PDF(Pubmed)
Abstract:
Classic hereditary hemochromatosis (HH) is an autosomal recessive iron-overload disorder resulting from loss-of-function mutations of the HFE gene. Patients with HH exhibit excessive hepatic iron accumulation that predisposes these patients to liver disease, including the risk for developing liver cancer. Chronic iron overload also poses a risk for the development of metabolic disorders such as obesity, type 2 diabetes, and insulin resistance. We hypothesized that liraglutide, GLP1 receptor agonist, alters iron metabolism while also reducing body weight and glucose tolerance in a mouse model of HH (global HFE knockout, HFE KO) and diet-induced obesity and glucose intolerance.

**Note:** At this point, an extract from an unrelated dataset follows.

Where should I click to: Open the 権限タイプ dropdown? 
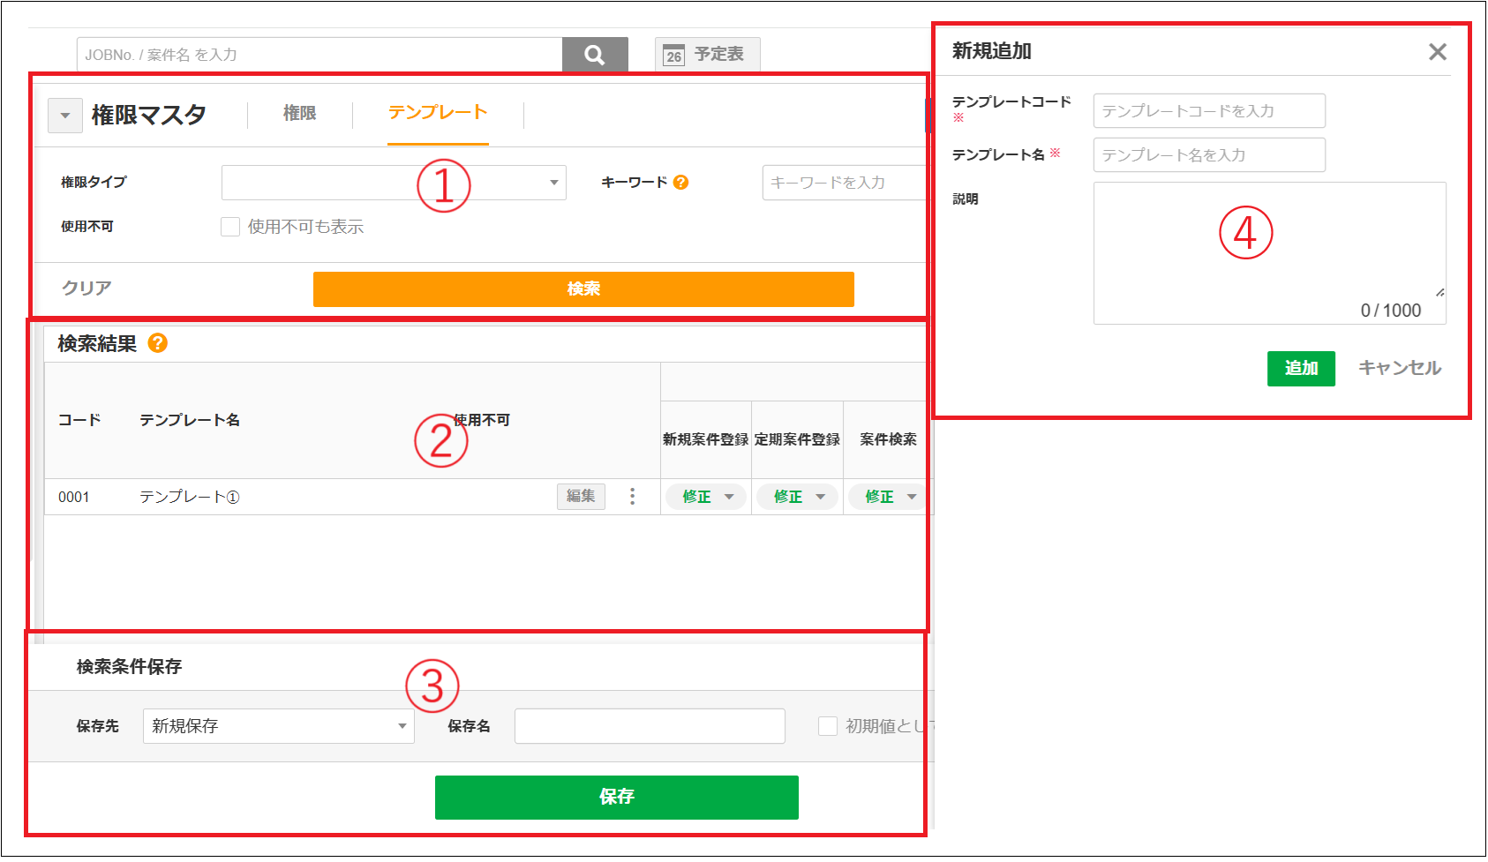pos(394,183)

The total body HFE KO and wild-type control mice were fed high-fat diet for 8 weeks. Mice were subdivided into liraglutide and vehicle-treated groups and received daily subcutaneous administration of the respective treatment once daily for 18 weeks. Liraglutide improved glucose tolerance and hepatic lipid markers and reduced body weight in a mouse model of HH, the HFE KO mouse, similar to wild-type controls. Importantly, our data show that liraglutide alters iron metabolism in HFE KO mice, leading to decreased circulating and stored iron levels in HFE KO mice. These observations highlight the potential that GLP1 receptor agonist could be used to reduce iron overload in addition to reducing body weight and improving glucose regulation in HH patients.
摘要:
经典遗传性血色素沉着病(HH)是一种常染色体隐性铁过载疾病,由HFE基因的功能丧失突变引起。HH患者表现出过多的肝铁积累,使这些患者容易患上肝病,包括患肝癌的风险。慢性铁超负荷也会带来代谢紊乱如肥胖的风险,2型糖尿病和胰岛素抵抗。我们假设利拉鲁肽,GLP1受体激动剂(GLP1RA),在HH小鼠模型中改变铁代谢,同时还降低体重和葡萄糖耐量(全球HFE敲除,HFEKO)和饮食诱导的肥胖和葡萄糖耐受不良。全身HFEKO和WT对照小鼠饲喂高脂饮食8周。将小鼠细分为利拉鲁肽和媒介物治疗组,并接受每天一次的各自治疗的每日皮下施用,持续18周。利拉鲁肽改善葡萄糖耐量,在HH小鼠模型中,肝脏脂质标志物和体重减轻,HFEKO鼠标,类似于WT控制。重要的是,我们的数据显示利拉鲁肽改变了HFEKO小鼠的铁代谢,导致HFEKO小鼠循环和储存的铁水平降低。这些观察结果突出了GLP1RA除了在HH患者中减轻体重和改善葡萄糖调节之外还可用于减少铁超负荷的潜力。